TASK DETAILS -> Give the entries again, exactly as written.

EXTRACTED MATERIAL ->
* * *

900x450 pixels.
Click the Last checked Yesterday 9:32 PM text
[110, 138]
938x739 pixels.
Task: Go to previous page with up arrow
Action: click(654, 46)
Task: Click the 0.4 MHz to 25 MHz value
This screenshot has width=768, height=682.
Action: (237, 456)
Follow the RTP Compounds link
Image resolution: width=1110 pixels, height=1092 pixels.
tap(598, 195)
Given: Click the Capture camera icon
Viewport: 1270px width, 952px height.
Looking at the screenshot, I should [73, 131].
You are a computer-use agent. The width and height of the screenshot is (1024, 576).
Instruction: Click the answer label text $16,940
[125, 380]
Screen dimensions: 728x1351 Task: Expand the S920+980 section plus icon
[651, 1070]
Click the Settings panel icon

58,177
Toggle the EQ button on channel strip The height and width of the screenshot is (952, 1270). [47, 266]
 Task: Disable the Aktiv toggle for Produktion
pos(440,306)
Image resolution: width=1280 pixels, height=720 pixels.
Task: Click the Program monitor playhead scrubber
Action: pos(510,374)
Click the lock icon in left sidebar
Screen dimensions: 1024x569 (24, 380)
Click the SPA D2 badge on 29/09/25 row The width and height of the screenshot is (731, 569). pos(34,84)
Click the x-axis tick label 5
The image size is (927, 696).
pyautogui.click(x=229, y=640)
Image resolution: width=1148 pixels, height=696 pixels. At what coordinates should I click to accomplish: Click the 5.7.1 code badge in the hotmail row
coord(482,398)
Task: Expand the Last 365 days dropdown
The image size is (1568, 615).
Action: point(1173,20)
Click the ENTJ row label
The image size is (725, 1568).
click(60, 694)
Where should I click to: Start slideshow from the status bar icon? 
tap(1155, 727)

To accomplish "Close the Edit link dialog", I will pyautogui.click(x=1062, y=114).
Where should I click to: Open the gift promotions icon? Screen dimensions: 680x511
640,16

* * *

OUTPUT BELOW ->
900x450 pixels.
Click the Last checked Yesterday 9:32 PM text
[110, 138]
938x739 pixels.
Task: Go to previous page with up arrow
Action: click(654, 46)
Task: Click the 0.4 MHz to 25 MHz value
This screenshot has width=768, height=682.
Action: (237, 456)
Follow the RTP Compounds link
Image resolution: width=1110 pixels, height=1092 pixels.
tap(598, 195)
Given: Click the Capture camera icon
Viewport: 1270px width, 952px height.
Looking at the screenshot, I should [73, 131].
You are a computer-use agent. The width and height of the screenshot is (1024, 576).
Instruction: Click the answer label text $16,940
[125, 380]
Screen dimensions: 728x1351 Task: Expand the S920+980 section plus icon
[651, 1070]
Click the Settings panel icon

58,177
Toggle the EQ button on channel strip The height and width of the screenshot is (952, 1270). [47, 266]
 Task: Disable the Aktiv toggle for Produktion
pos(440,306)
Image resolution: width=1280 pixels, height=720 pixels.
Task: Click the Program monitor playhead scrubber
Action: pos(510,374)
Click the lock icon in left sidebar
Screen dimensions: 1024x569 (24, 380)
Click the SPA D2 badge on 29/09/25 row The width and height of the screenshot is (731, 569). pos(34,84)
Click the x-axis tick label 5
The image size is (927, 696).
pyautogui.click(x=229, y=640)
Image resolution: width=1148 pixels, height=696 pixels. At what coordinates should I click to accomplish: Click the 5.7.1 code badge in the hotmail row
coord(482,398)
Task: Expand the Last 365 days dropdown
The image size is (1568, 615).
Action: point(1173,20)
Click the ENTJ row label
The image size is (725, 1568).
click(60, 694)
Where should I click to: Start slideshow from the status bar icon? 
tap(1155, 727)

To accomplish "Close the Edit link dialog", I will pyautogui.click(x=1062, y=114).
Where should I click to: Open the gift promotions icon? Screen dimensions: 680x511
640,16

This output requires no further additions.